Opposition To United Church Merger

He had opposed the first attempt to merge the Presbyterian, Methodist and Congregational Churches of Canada in 1904 saying "I cannot recall one moment when I ever doubted that it was our duty to maintain the Presbyterian Church in Canada in the interests of truth, sound church government, spiritual freedom and national righteousness."

He favoured a federation over a total church union. This was highlighted in his 1911 "Alberta Plan", that critiqued the "Union Churches" then being created primarily in Saskatchewan. In 1923, he went on a six-week speaking tour of Eastern Canada for the anti-church union Presbyterian Church Association and became known as "Brown of Red Deer". When the final vote on union was held during late 1924 and early 1925, Brown's Red Deer Presbytery was the sole presbytery in the PCC with a majority vote against Church Union.

Nationally, some 30% of Presbyterians opposed this union and reorganized themselves as the "Continuing Presbyterians", until they were legally permitted to resume using the name Presbyterian Church in Canada in 1939. With regard to the namecontinuing Presbyterians, Brown was quoted during his fight for the preservation of the Presbyterian Church by reciting a Scots challenge:

They may rob us of name, they may hunt us with beagles,
Give our roofs to the flame and our flesh to the eagles...
While there are leaves on the forest or foam on the river,
MacGregor despite them shall flourish forever!

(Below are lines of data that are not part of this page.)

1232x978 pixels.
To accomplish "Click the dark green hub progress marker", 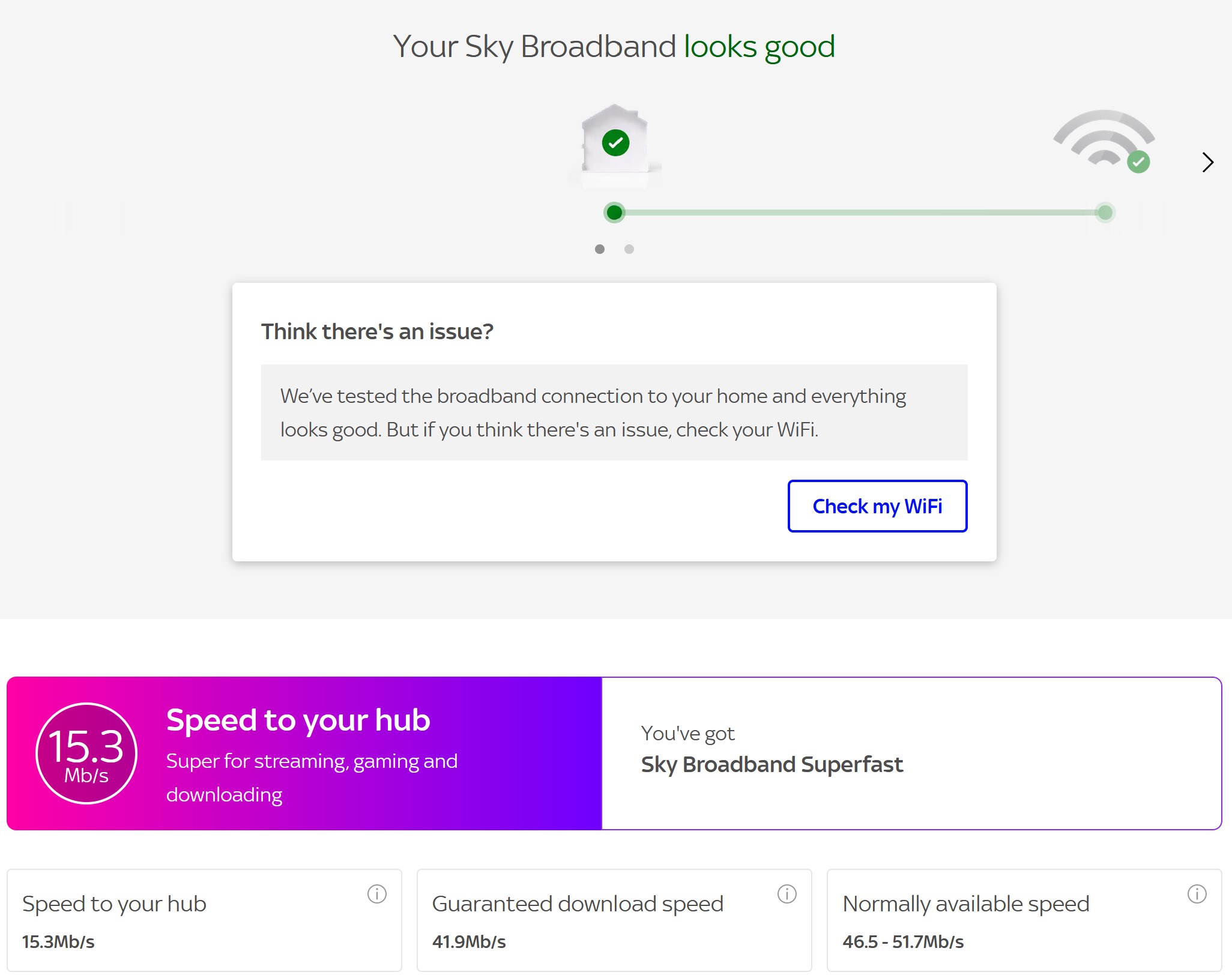I will pos(614,213).
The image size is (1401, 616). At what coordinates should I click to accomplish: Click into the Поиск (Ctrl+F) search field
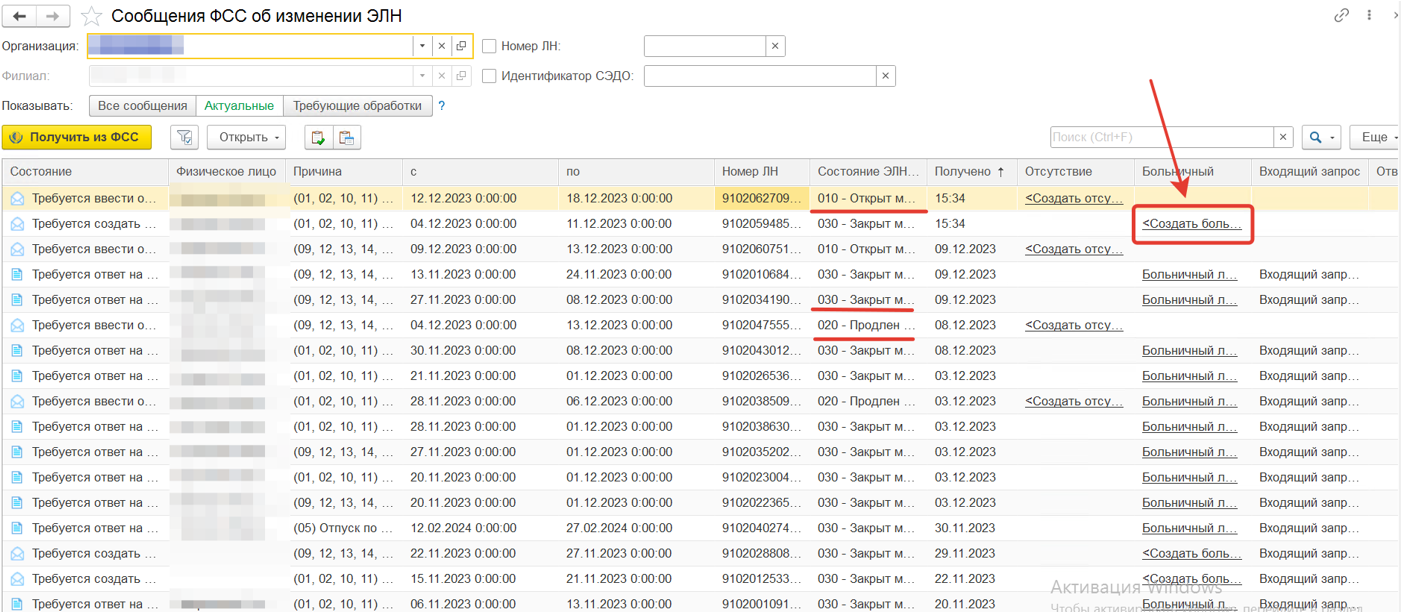(x=1160, y=137)
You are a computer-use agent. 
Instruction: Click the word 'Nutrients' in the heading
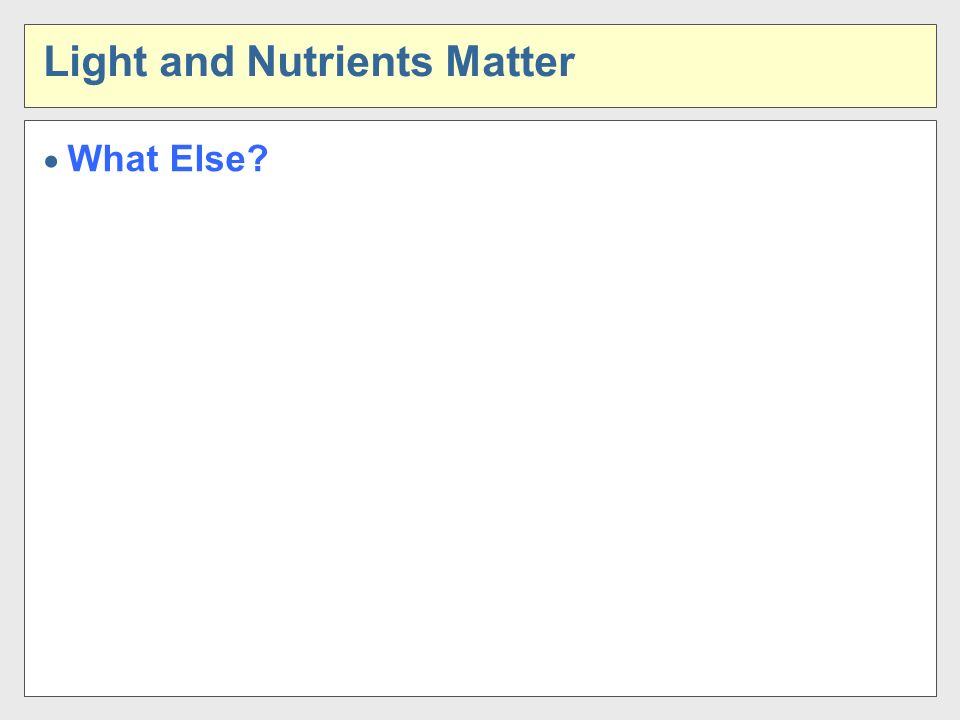tap(340, 61)
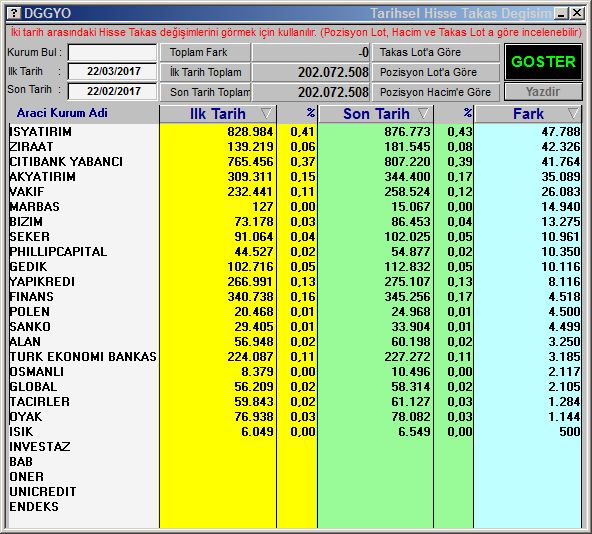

(Neil G. Smith, A Short History of the Presbyterian Church in Canada, pp 85)

At the 1925 General Assembly, Brown was one of 79 Commissioners who refused to join the United Church, and met in a corner of Toronto's College Street United Church at the conclusion on June 9 in order to resume business later that night at nearby Knox Presbyterian Church and legally claim their continuity.